*DATA*.
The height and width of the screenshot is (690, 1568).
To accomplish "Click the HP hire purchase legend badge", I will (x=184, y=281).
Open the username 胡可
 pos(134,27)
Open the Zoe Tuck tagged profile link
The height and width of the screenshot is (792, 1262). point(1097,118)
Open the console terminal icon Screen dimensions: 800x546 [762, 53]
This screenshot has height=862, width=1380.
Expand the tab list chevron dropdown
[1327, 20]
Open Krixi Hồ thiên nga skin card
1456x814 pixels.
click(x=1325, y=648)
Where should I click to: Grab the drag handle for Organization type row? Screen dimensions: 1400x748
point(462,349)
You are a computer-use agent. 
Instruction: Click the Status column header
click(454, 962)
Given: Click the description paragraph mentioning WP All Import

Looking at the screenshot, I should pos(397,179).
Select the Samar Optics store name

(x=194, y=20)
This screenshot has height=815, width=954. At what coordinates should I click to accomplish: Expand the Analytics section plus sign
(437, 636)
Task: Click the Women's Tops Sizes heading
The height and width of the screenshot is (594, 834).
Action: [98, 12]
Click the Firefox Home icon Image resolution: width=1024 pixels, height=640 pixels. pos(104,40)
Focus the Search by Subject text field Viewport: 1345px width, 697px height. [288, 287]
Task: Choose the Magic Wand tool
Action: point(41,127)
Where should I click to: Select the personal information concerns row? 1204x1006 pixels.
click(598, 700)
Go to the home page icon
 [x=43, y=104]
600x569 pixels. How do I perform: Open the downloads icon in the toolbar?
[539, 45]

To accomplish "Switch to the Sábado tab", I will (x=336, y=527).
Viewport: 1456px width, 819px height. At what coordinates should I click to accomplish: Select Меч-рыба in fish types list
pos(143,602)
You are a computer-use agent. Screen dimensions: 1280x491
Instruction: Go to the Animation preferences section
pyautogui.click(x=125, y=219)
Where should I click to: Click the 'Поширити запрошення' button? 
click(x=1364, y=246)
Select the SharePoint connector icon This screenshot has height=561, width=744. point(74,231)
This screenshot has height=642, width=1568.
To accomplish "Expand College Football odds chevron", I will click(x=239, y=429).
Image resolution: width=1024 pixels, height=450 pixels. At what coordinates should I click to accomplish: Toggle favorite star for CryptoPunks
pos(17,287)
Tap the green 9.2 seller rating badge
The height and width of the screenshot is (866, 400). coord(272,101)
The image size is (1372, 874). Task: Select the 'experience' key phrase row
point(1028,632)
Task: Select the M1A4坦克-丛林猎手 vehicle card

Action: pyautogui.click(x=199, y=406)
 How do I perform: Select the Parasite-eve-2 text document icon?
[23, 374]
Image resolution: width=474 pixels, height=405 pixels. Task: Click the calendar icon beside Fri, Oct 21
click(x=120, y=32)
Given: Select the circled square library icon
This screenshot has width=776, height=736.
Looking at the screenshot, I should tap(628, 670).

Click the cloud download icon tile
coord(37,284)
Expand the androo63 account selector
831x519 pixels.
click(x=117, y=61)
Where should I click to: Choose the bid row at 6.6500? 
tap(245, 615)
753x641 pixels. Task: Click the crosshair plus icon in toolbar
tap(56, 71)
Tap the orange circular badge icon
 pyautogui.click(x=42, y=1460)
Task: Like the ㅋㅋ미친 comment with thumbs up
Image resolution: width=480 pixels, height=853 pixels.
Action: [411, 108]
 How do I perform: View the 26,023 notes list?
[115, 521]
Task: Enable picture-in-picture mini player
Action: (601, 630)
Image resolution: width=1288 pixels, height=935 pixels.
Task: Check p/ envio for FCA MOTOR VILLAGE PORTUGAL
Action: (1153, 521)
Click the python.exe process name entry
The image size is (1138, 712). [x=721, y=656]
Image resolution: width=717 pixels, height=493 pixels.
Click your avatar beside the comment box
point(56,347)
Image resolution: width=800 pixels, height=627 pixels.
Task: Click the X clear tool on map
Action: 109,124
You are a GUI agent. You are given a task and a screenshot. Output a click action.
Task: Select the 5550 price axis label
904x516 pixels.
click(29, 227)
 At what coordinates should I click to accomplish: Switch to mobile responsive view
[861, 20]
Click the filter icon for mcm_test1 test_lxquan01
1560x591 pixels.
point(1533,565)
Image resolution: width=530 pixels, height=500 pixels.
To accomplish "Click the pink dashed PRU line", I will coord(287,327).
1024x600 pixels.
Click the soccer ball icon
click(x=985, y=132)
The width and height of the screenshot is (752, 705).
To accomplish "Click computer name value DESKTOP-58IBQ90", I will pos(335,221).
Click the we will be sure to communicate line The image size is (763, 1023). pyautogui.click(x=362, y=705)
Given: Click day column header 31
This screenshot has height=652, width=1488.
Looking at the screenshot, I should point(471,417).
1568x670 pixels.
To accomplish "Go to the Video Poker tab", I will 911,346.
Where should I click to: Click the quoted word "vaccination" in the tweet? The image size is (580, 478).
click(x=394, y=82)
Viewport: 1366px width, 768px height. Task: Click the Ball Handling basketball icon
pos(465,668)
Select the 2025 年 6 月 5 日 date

*WHAT THE EXERCISE ASKS*. The expected result is a copy of each line in the records where "will" appears.

*ANSWER*.
To accomplish "Click the HP hire purchase legend badge", I will (x=184, y=281).
To accomplish "Switch to the Sábado tab", I will (x=336, y=527).
To accomplish "Expand College Football odds chevron", I will click(x=239, y=429).
To accomplish "Click the pink dashed PRU line", I will coord(287,327).
To accomplish "Click computer name value DESKTOP-58IBQ90", I will pos(335,221).
Click the we will be sure to communicate line The image size is (763, 1023). pyautogui.click(x=362, y=705)
To accomplish "Go to the Video Poker tab", I will 911,346.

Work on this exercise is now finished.